I wasted a lot of my time at college feeling patronized – not for what I studied, but for what I didn’t study.
For a while, being an English student – and not a science, technology, engineering or mathematics student as most of my friends were – meant that it was okay to be called “stupid” if I couldn’t pronounce some obscure science vocabulary. It meant that nobody passed me the dinner bill because it was assumed I didn’t know how to calculate a basic tip. And eventually, it meant that when my friends talked about the classes they took together, I stopped asking questions for my dignity’s sake.
There is a divide on our campus between students who study different subjects, just as there is a camaraderie between those who study the same. Most of our cross-discipline socializing takes place out of the classroom and by individual initiative, but we should be bonding on intellectual levels, too – even if we do not share the same academic interests.

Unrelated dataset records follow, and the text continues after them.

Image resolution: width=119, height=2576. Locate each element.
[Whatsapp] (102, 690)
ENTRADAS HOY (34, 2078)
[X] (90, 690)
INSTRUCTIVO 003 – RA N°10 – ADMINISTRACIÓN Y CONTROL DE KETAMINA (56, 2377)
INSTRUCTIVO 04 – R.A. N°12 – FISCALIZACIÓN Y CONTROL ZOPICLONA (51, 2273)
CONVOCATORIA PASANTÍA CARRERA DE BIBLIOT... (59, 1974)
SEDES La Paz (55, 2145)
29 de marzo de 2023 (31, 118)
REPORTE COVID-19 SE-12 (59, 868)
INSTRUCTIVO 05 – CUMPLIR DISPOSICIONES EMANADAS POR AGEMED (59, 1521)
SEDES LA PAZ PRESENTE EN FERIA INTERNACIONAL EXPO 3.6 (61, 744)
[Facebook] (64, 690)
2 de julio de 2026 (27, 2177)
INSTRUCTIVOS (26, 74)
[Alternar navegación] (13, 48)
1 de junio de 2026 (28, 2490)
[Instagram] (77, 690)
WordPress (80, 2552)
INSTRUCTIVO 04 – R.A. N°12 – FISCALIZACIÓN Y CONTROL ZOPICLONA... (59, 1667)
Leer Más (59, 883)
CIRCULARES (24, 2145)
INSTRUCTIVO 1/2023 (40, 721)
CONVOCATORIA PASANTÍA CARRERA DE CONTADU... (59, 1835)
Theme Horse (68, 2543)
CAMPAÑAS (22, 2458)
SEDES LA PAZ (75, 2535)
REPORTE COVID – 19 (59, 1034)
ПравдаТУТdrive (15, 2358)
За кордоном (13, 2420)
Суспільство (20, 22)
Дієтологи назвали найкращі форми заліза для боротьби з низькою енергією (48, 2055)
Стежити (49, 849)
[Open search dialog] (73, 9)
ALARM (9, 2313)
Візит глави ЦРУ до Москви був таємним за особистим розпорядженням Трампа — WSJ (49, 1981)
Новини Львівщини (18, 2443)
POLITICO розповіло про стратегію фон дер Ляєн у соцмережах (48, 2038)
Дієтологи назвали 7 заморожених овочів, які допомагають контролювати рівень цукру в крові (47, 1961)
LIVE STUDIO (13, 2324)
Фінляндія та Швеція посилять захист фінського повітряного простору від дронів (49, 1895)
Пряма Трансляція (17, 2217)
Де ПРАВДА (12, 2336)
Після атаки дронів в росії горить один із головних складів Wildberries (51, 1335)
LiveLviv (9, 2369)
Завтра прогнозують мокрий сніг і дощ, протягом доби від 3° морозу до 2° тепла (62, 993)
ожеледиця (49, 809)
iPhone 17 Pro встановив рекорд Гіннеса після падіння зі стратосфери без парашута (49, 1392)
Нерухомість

Enter Grad Slam, an inaugural competition between UCLA graduate students for the best three-minute research presentations regardless of discipline. The primary goal is obvious enough: Incentivize students to articulate their expert research in plain language accessible to the general public, mainly by reducing the use of field-specific jargon.
But beyond teaching presentation skills, programs like Grad Slam can bridge the gaps between students of different disciplines by getting them to emerge from their own tight-knit academic circles – an issue that, while arguably more relevant to graduate students with defined areas of research, exists at the undergraduate level as well. Not being able to convey what we study without the use of clunky, technical language prevents us from developing both intellectual and social bonds with other students. Upper-division research seminar professors and laboratory mentors should teach their students the importance of communicating in plain English at an early stage of their academic careers, by instructing some assignments to be written with the assumption that the reader does not come from a similar educational background.
That means that students should attach explicit definitions to words that may be seen as common in one field – for instance, “metabolic pathways” or “allegory” – but in actuality go completely over the head of someone in another field.
Too often, students view using their discipline’s vocabulary as a rite of passage, when in reality, it can also be a turning-away point from the rest of the academic and social world.
Allison Collins, a doctoral student in comparative literature who led Grad Slam’s preparatory workshops, said she never used to talk about her research to her family and friends, only saying that she spent the day “studying.”
“That doesn’t explain at all why I do what I do. I couldn’t explain my day to people I care about, but I’m proud of what I do and I want to be able to talk about it,” Collins said. “You shut yourself off not just from professional opportunities, but from social opportunities.”
But once we are capable of simplifying specialized knowledge into lay speech, we can share the passions and projects that will more than likely remain permanent interests with our family and friends and feel understood and appreciated when we do.
Programs such as Grad Slam offer a place for students of various disciplines to not just learn from one another, but to learn the importance of being able to do so – to forsake the notion that their chosen field of study is the elite. Most of us will move on to work in multifaceted companies, where collaboration will require not only communication with, but also an appreciation of, other departments. And for those of us who continue in academia, being able to explain complex research in simple terms is vital to earning funding and fellowships, as well as to conveying important new research to media and the masses in a way that cannot be misinterpreted.
For those of us who chug through school believing that the bigger the word, the better, we must recognize that backing away from technical lingo doesn’t make us less knowledgable. It makes us more approachable. It reminds us that our field of study is not a membership-only club, and lets us talk about our courses or research to friends without the predisposed fear that they just won’t understand.
And just like that, it breaks down the often imagined intellectual barrier between students of different academic backgrounds.
It wasn’t until I began my stint as a columnist that I realized how easy it was to ask people to explain themselves. Asking an expert source to break a concept down for you is sometimes the most awkward part of doing this job. But in doing so, I began to understand that not knowing a specialized term did not mean I was less smart or less capable.
It simply meant that not all of us come from the same academic background, and on a campus with more than 125 undergraduate majors, we shouldn’t talk as if we do.